A longtime Whidbey resident, Maxine started her artistic career in Seattle. Her impressive CV lists exhibits in prominent galleries and museums through the years. She is in many private collections as well as having been acquired by esteemed public collections, including the Seattle/Tacoma International Airport and Nordstrom stores across the United States.

Winter, Maxine Martell

 

 

On a personal level, we love visiting Maxine in her delightful studio. Full of her history in paintings and drawings, bursting with her intellectual curiosity, a gorgeous view of the prairie and water, and, when we come to visit, always a plate of delicious snacks (and a nice glass of wine) it is wonderful.

Maxine’s garment pieces are, to us, distinctive examples of her personal narratives, her technical skills, and her joy of painting.

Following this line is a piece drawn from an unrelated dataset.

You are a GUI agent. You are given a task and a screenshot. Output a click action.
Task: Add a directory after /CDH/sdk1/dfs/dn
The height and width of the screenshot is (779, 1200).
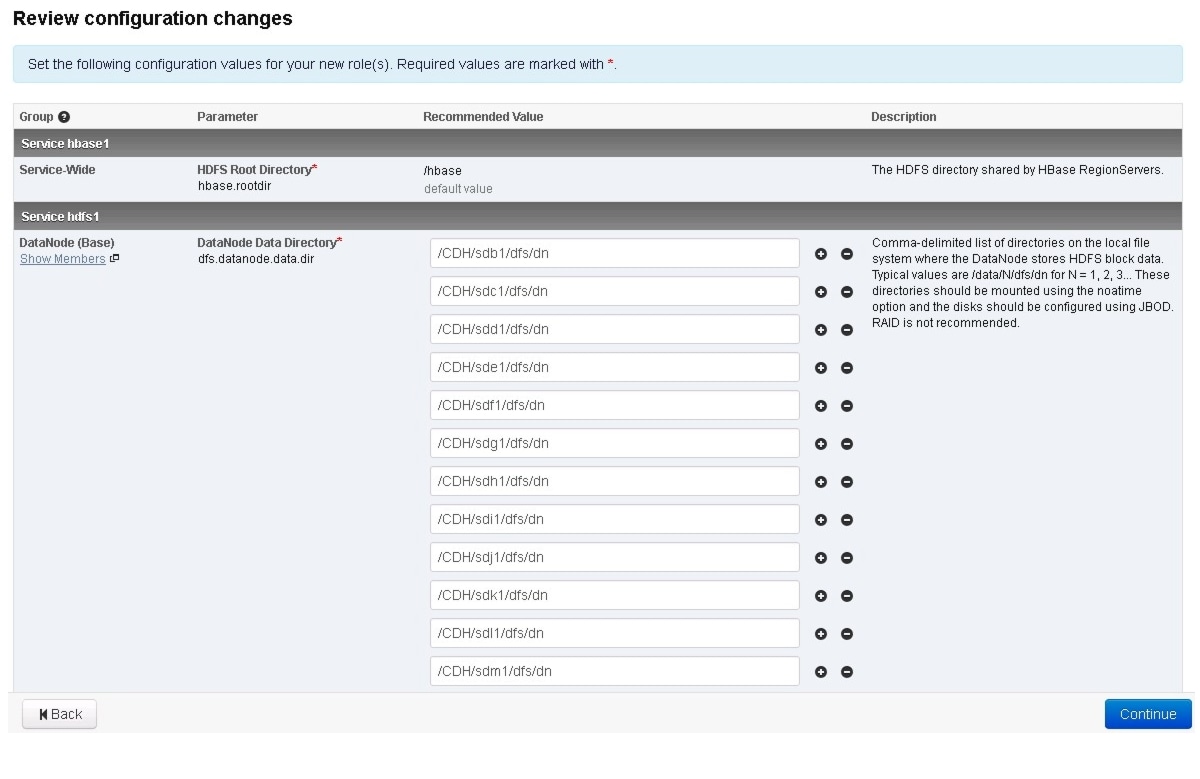(821, 596)
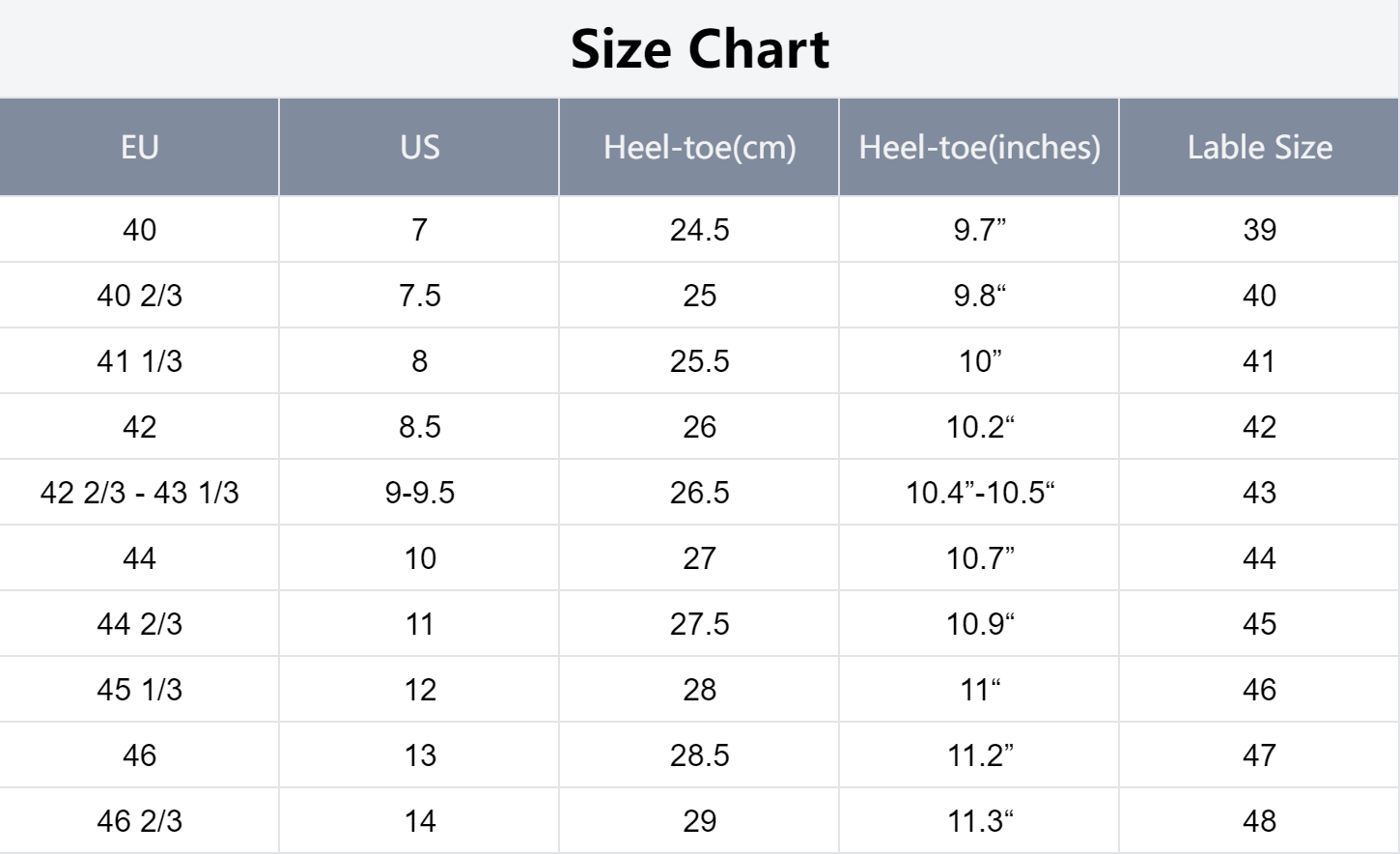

Artist’s Statement / Raiment:

When I began the garments I was remembering an Italian wedding. The guests pinned money

on the bride’s dress. I thought they ought to pin phonographs on her. At the moment she

embodied the generations before and the ones to follow. The pattens on the gowns (vetch,

willow, rosehips, lace/ice) echo the season’s of a woman’s life, the titling of the planet And the

seasons bring us food, a banquet if we are lucky.

The Interview:

I am so fascinated by the, are they photographs or postcards? In your pieces, especially the 4 season coats – I can’t stop looking at them. Are they from real photographs or postcards, and are they all people and; places you know? The sense of connection with place and time, because of those elements in your pieces, is so interesting. Where were you when you painted those four coats – both physically, and in the world around you? 

All our minds are filled with photographs and postcards and they are pretty universal—birthdays, holidays, travels, families, sweethearts, friends. All I had to do was think for a minute and from behind my eyes up would pop snapshots from the season. They were ephemeral but became real as I painted them.

The coats were painted here on the island. My studio is in a field where I am close to the natural world, to vetch and rosehip and puddles with skins of ice. To be in my studio is to be in a place but also to be in my mind and body.

What was the genesis of the coats? Did you plan on doing four or did they come one by one? Did you sketch and paints all four in sequence? 

A photographer friend had access to a collection of vintage fashion. One of the garments he photographed captured me. It’s lace was too intricate to replicate in a drawing so I created a pattern of my own. That led to drawing a second garment with different lace. Then the idea of the seasons and their flora arrived along with the memory of an Italian wedding I once attended.

A series often begins with an individual painting which suggests variations. Once begun I work on several paintings at a time. They call back and forth to one another until I abandon them.

What are you interested in these days?  Any book recommendations or music or interesting things you have been reading about? 

I’m currently reading “The Living Mountain” by Nan Shepherd about walking in the Cairngorms mountains in Scotland. Beautiful prose. Also, the latest Thomas McGuane story, “Take Half, Leave Half” in the New Yorker (Oct. 10, 2022). So good.

I mostly listen to Jazz. I like the improvisational aspects of it. 

On Instagram I love to see and hear the instruments and musicians that find release and joy in sound. 

Today, I’m planting some Iris bulbs as a promise to spring.